DATA UNDER STUDY:
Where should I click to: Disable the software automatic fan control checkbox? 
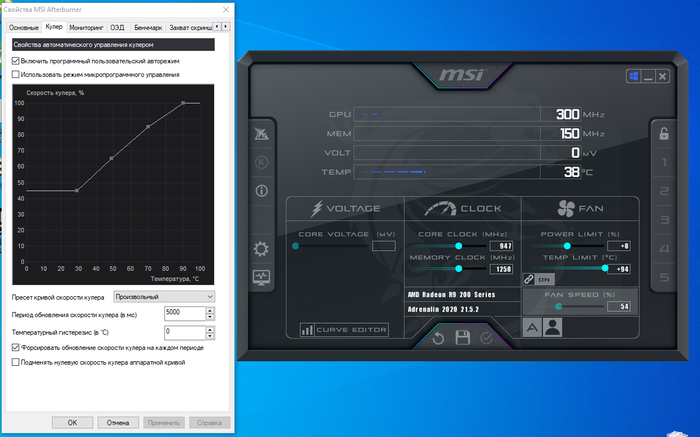pos(15,61)
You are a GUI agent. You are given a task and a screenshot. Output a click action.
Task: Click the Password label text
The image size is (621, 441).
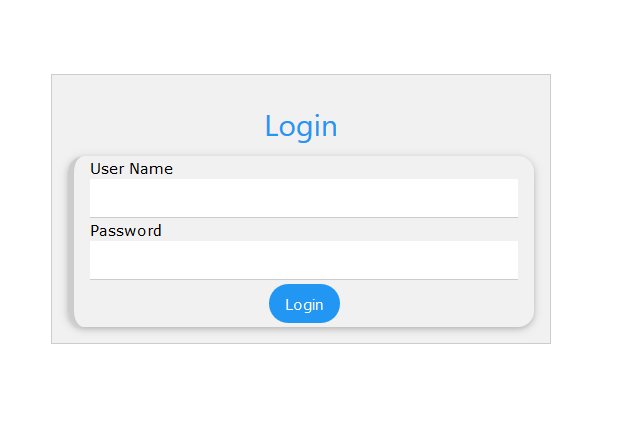tap(126, 231)
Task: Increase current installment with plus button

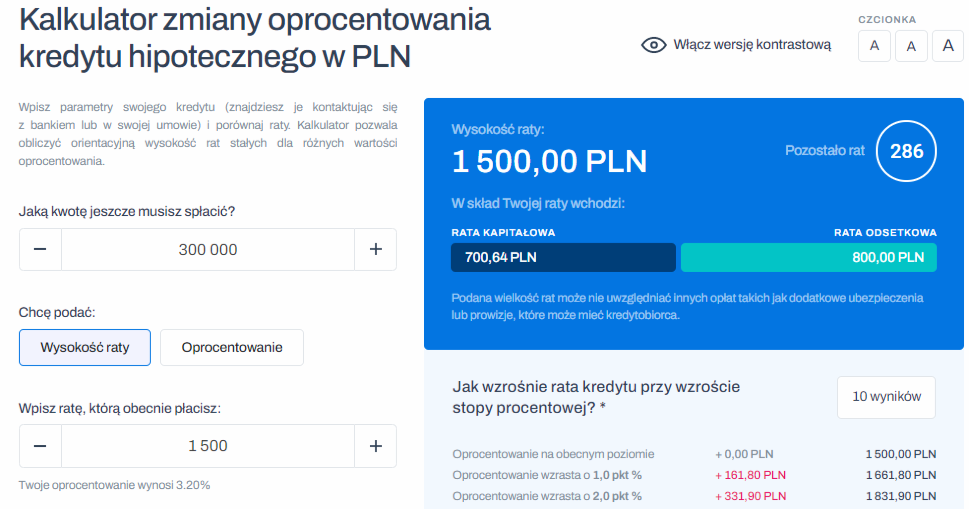Action: point(376,446)
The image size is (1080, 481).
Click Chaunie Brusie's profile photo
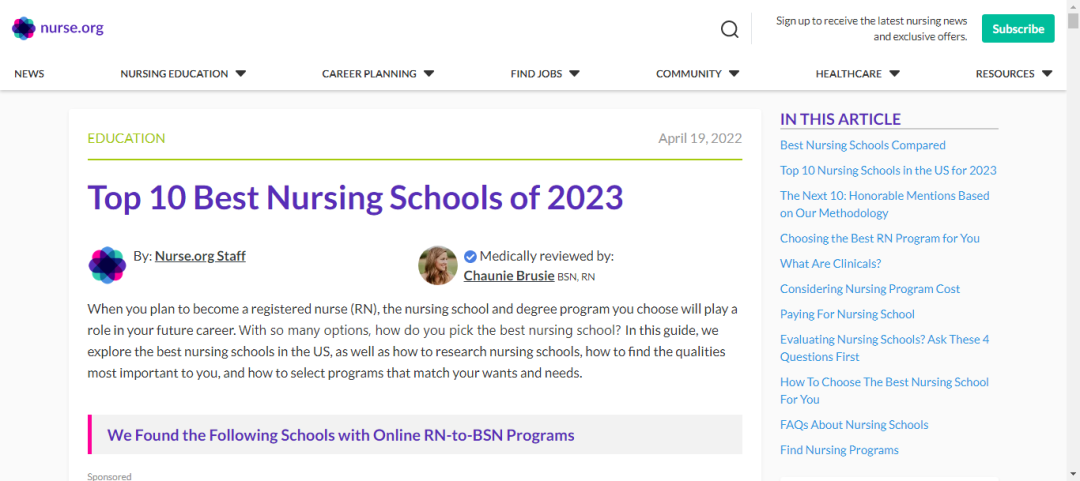[438, 265]
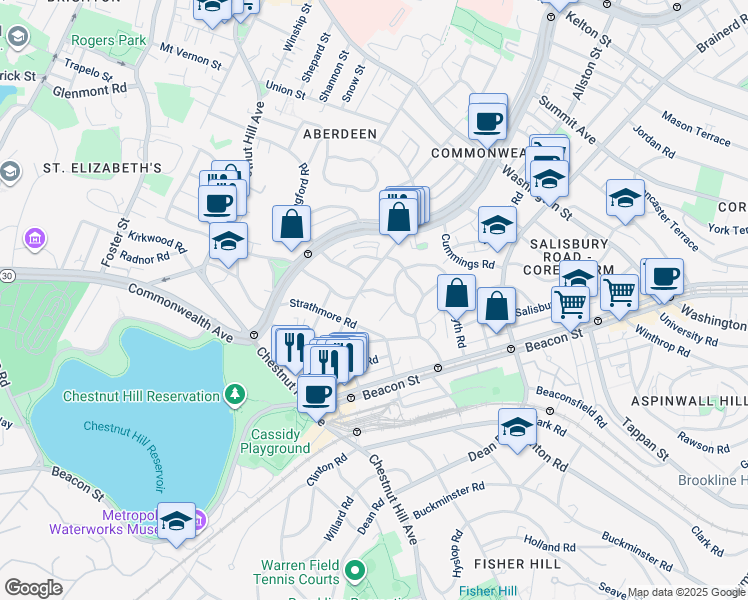
Task: Select the coffee cup marker above Commonwealth label
Action: click(x=487, y=122)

EXERCISE: Restate each entry exactly, omitting pictures.

RESULT FOR THIS TASK:
Where should I click to: Disable the software automatic fan control checkbox? 
pos(15,61)
You are a GUI agent. You are given a task and a screenshot. Output a click action.
Task: Click the Password label text
The image size is (621, 441).
tap(126, 231)
Task: Increase current installment with plus button

Action: point(376,446)
The image size is (1080, 481).
Click Chaunie Brusie's profile photo
[438, 265]
Task: Select the coffee cup marker above Commonwealth label
Action: click(x=487, y=122)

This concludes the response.